O americano defende que medicina
e alegria devem caminhar de mãos dadas.
"Queríamos levar a energia e a positividade do estádio para quem
não tem condições de estar no campo porque está doente", resume o
mastologista.
'Primeira coisa do tipo no
hospital'
Para outro dos
torcedores-palhaços, a iniciativa funcionou como "um banho de cachoeira".
"De ambos os lados. Nós lavamos a alma. Perguntamos a uma das
crianças se ela gostava de futebol e ela respondeu: 'sim, torço para o
Brasil'", diz o publicitário José Ricardo Mannis.
"No começo elas estavam ressabiadas. Não estavam acostumadas.
Depois se soltaram, jogaram bola com bexiga, teve gente que se emocionou,
chorou, a reação foi muito linda", completa o empresário Bruno
Zangari.
"Eu estudo isso e sei que a risada e a energia positiva ajudam na
recuperação. Os estudos provam que o alto astral traz imunidade e recuperação.

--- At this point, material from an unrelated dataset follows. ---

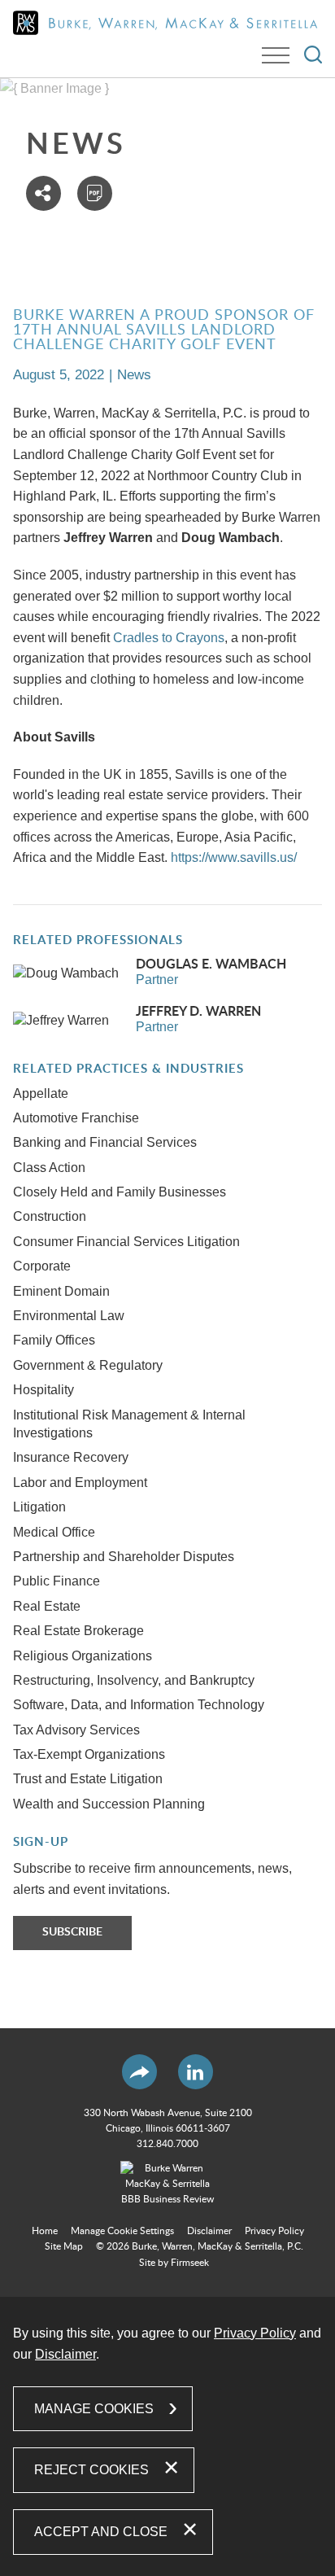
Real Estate (46, 1606)
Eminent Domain (61, 1291)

Quando saímos, as crianças estavam com outro semblante", diz o médico
Pontes.
A reação das crianças contaminou
pediatras e oncologistas do hospital, que aceita doações para manter suas
atividades.
"Todos os médicos ficaram encantados e disseram que foi a primeira
coisa do tipo que aconteceu neste hospital", diz a tradutora
voluntária Ohana Berger.
"E todas as crianças disseram que, além da Rússia, torciam para o
Brasil."
A tradutora voluntária não vai
esquecer o episódio tão cedo.
"Um momento que também me marcou foi quando a enfermeira disse:
'Quem puder, pode dançar com eles!'. Nem todas as crianças foram. Algumas só
mexeram os braços do lugar de onde estavam sentadas, porque não conseguiam
fazer movimentos muito abertos", lembra a estudante.
Os organizadores da visita também
fazem parte do Movimento Verde Amarelo, que acompanha a seleção e equipes do
Brasil de outros esportes para reunir a torcida brasileira em eventos nacionais
e internacionais.
"A gente não vai colocar isso nas nossas redes sociais, nunca
quisemos nos promover com isso. Por favor, é muito importante que isso fique
claro, a ação não tem a ver com promoção", diz Zangari.